Excerpted records
[Start of Attachment]
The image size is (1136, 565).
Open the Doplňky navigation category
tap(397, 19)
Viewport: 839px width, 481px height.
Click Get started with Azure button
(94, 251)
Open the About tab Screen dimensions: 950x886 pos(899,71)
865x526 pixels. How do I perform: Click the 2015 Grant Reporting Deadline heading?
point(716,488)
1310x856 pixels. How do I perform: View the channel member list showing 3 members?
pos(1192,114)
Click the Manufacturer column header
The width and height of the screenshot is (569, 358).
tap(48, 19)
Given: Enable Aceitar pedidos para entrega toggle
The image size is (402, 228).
[End of Attachment]
What this task involves
Where the string "image" appears in a line of the listing, copy that line.

Exercise response
The image size is (1136, 565).
The image size is (402, 228).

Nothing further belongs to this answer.